Always traveling, the speaker moves throughout Germany to Switzerland and the Low Countries, as the ideas of the Reformation spread. In Munster, on the border of Holland and Germany, the reformers finally succeed in winning the city, only to have Jan Matthys of Haarlem, a sympathetic reformer, arrive, ironically, as a conquering hero. Surrounded by his own bodyguards, he declares himself king and, interpreting the Bible in the most fundamental terms, makes up his own rules, betraying the goals of the Reformation by becoming a tyrant—just like the Pope, the speaker thinks, as he escapes to Antwerp. There, he and the reader learn how the Pope and the princes finance their wars, discovering, in the process, how the speaker might finance his own war against the papacy.

Finally, twenty-five years after surviving the Peasants' Revolt, the disaster in Munster, and vicious reprisals against the Reformation everywhere he travels, the speaker, known by now as Tiziano Rinato (Titian), arrives in Venice with the financing he needs to distribute "heretical" pamphlets from a hidden printing press. With the church arresting and torturing people they think may lead them to the source of the pamphlets, attacking the Jewish merchants, and trying to protect itself against the Ottoman Turks, Titian and Q finally meet for the ultimate showdown.

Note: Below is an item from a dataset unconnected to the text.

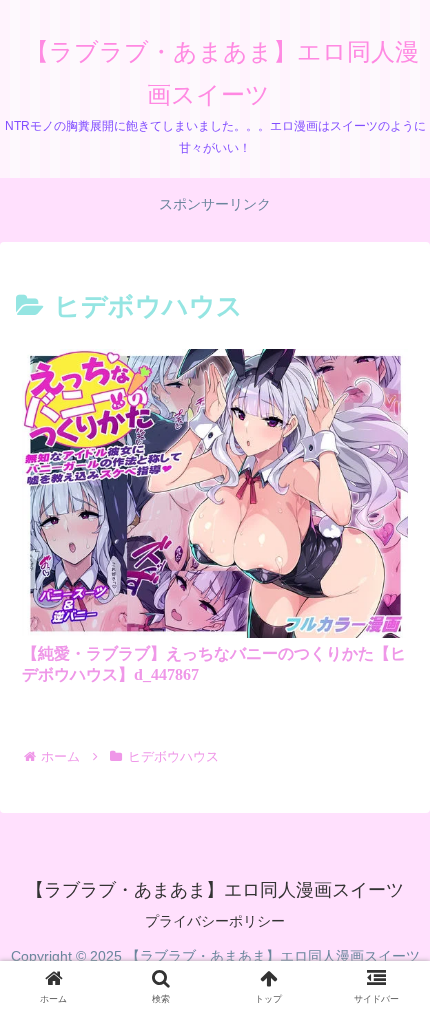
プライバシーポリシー (215, 921)
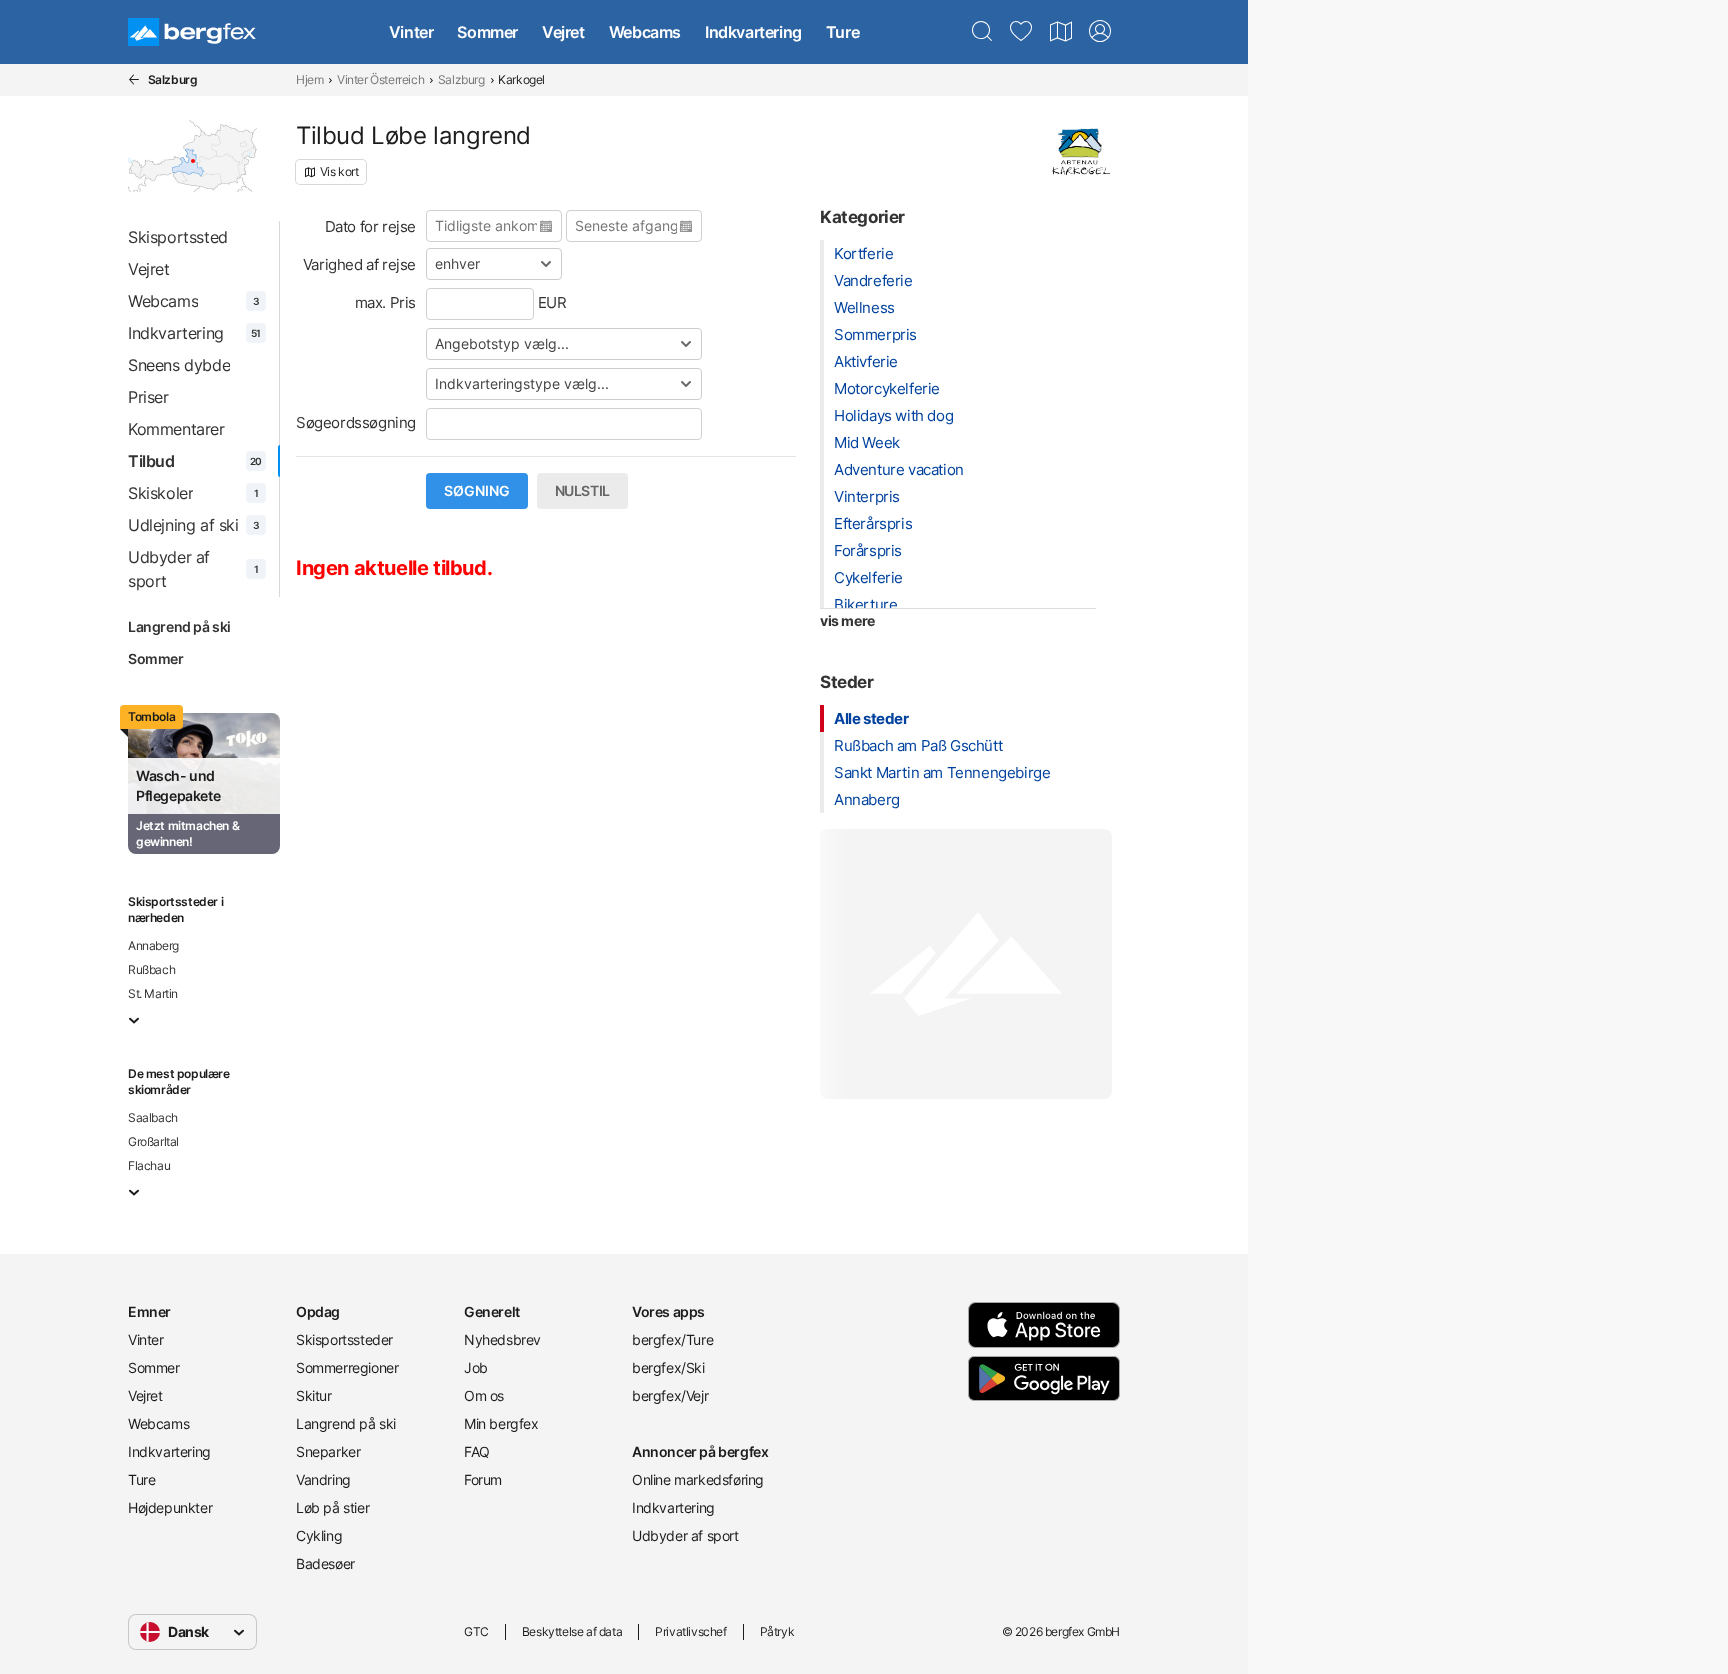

The events of the early Reformation are extremely complex, affecting as they do both the intellectual and historical destinies of western civilization, and the novel reflects this complexity. With the narrative switching from 1555 to 1517 and from 1538 to 1527 and back, the reader must work to create his/her own timeline, though the events within each time period are clear. At several points in this long narrative, the authors summarize the speaker's thinking, putting events into perspective to avoid confusion for the reader.

Filled with exciting, hair's-breadth escapes from disaster, fascinating and memorable depictions of (real) historical characters, insightfully presented intellectual conflicts, and new events in new places coming fast and furiously for over seven hundred pages, the novel is a rewarding adventure for the reader with a serious interest in the Reformation. The authors have avoided the stodginess of some historical novels by adopting a breezy, slangy style, filled with profanities, which conveys the frustration and trauma of these four-hundred-year old events in a language with which the contemporary reader can easily identify. This style may not appeal to some scholars, as such a casual approach to these seminal events in world history demeans them, to some extent, by reducing them to issues akin to our own.

As the speaker moves throughout Europe, the novel becomes a series of interconnected episodes, rather than one unified plot. The unity is a result of the subject matter—the beliefs of the Reformation and how they spread—rather than from any real suspense. Though the speaker and Q work at cross-purposes throughout the novel, the sense of competition between them is not strong, since they do not know each other and the reader does not really see how Q has maneuvered to thwart the speaker until after the fact. Still, this is a huge novel of huge ideas, presented in a way that is accessible to anyone with an interest in the period, and the patient reader will come away with a new appreciation and understanding of one of the most remarkable periods in the history of our civilization.

*Reviewer's note: Luther Blissett is not a single author. Though this is a name of a real Milanese soccer player, it was chosen as a pseudonym by a group of four young people from Bologna, Italy, who are the authors of this novel.